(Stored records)
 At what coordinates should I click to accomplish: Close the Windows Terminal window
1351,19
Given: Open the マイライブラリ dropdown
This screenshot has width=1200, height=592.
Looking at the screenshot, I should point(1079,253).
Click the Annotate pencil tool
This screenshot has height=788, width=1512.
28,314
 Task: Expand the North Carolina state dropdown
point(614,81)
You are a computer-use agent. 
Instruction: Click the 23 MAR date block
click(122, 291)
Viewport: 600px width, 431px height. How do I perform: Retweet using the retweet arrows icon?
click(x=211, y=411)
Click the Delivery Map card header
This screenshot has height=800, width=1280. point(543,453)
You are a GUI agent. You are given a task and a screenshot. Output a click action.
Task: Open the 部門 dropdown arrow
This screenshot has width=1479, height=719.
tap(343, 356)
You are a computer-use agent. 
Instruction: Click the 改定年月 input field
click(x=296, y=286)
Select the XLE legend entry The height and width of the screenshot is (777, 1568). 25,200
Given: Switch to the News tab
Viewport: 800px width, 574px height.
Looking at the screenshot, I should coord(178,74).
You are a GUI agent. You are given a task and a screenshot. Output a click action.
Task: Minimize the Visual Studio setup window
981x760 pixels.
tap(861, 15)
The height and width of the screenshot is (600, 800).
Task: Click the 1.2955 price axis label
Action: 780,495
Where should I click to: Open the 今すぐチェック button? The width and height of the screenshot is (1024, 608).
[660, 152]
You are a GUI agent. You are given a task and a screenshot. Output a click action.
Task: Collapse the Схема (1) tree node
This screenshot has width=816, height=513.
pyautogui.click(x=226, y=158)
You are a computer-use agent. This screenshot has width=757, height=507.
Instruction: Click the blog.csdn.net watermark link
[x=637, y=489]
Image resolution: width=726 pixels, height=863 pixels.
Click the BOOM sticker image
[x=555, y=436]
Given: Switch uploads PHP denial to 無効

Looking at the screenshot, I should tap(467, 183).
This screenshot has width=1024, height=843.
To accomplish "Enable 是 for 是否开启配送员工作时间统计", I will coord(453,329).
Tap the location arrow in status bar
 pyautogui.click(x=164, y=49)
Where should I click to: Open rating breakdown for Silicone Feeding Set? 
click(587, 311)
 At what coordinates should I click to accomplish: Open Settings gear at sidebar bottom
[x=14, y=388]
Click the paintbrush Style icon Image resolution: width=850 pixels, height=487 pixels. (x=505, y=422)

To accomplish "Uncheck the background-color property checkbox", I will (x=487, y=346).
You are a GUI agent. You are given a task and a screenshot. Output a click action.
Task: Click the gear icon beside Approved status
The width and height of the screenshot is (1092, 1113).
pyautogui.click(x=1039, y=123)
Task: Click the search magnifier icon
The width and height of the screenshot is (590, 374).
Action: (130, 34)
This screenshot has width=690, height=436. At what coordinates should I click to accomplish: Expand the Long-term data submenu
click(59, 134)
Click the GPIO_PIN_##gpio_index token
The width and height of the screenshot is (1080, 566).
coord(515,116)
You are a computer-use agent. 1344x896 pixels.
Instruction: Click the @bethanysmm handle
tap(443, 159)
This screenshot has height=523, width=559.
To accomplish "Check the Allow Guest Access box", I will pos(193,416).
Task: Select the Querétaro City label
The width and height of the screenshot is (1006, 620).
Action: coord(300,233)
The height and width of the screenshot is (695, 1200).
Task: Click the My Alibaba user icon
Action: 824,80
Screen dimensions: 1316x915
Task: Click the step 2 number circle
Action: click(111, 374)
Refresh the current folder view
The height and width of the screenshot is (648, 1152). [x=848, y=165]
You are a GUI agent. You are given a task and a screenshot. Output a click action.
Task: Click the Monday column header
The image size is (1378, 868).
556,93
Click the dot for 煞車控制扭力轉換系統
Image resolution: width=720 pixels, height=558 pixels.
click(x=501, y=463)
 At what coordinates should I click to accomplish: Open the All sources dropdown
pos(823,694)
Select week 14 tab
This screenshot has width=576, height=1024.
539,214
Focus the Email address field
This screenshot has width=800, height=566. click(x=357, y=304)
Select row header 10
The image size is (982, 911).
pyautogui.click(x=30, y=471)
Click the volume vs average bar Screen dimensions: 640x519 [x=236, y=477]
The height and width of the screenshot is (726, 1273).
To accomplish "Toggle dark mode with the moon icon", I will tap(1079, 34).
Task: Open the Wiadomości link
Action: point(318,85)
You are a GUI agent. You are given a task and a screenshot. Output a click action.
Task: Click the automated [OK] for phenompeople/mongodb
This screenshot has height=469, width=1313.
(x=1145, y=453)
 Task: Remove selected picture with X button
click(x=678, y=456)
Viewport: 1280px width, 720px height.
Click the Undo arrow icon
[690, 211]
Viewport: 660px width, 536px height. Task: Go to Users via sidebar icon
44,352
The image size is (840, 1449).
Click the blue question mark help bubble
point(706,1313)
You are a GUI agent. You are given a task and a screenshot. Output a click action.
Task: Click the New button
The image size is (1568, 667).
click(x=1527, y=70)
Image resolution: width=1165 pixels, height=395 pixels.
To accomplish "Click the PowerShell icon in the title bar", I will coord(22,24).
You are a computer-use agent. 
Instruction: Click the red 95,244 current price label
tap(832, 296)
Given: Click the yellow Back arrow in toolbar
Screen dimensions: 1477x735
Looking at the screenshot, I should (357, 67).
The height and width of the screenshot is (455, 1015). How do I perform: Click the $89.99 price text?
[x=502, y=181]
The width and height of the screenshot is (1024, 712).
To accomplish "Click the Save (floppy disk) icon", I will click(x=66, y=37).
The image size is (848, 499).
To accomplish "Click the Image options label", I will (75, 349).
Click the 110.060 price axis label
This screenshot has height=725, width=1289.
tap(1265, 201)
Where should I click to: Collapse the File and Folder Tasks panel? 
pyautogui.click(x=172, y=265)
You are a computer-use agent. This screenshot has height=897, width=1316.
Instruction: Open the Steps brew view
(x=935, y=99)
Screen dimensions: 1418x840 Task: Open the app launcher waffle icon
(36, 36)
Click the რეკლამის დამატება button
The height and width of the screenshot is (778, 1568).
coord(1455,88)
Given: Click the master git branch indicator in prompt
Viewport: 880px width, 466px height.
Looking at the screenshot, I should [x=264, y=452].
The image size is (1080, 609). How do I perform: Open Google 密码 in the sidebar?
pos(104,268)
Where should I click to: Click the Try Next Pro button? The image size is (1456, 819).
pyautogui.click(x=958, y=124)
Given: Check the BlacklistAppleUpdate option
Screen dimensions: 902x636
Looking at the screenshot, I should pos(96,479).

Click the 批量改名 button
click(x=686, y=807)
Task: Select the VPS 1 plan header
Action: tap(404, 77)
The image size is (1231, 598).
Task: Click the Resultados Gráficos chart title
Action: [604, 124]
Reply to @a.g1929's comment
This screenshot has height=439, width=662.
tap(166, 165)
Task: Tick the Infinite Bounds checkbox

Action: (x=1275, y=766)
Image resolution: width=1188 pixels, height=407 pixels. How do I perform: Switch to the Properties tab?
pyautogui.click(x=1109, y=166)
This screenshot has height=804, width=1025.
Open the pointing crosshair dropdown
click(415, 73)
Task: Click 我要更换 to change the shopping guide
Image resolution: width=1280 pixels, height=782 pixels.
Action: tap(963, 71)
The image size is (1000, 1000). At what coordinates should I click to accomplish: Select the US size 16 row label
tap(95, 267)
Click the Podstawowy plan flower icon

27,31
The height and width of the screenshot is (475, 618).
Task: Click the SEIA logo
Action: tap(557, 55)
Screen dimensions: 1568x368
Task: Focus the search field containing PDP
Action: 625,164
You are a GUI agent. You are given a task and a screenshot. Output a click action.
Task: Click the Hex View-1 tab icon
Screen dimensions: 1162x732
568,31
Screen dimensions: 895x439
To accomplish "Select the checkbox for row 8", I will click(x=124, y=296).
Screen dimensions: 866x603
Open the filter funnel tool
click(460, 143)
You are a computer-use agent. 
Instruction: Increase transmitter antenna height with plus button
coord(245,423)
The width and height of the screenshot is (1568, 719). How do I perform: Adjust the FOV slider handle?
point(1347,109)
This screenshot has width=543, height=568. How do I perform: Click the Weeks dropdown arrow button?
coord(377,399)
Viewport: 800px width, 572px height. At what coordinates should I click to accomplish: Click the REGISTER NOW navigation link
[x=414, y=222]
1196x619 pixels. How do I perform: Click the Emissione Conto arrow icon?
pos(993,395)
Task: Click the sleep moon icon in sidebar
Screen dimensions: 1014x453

◆ What needs to be done: In the answer, give the lines from the first line of the data through the line with "Click the Annotate pencil tool", exactly as they appear and with no additions.

◆ Result for this task:
 At what coordinates should I click to accomplish: Close the Windows Terminal window
1351,19
Given: Open the マイライブラリ dropdown
This screenshot has width=1200, height=592.
Looking at the screenshot, I should point(1079,253).
Click the Annotate pencil tool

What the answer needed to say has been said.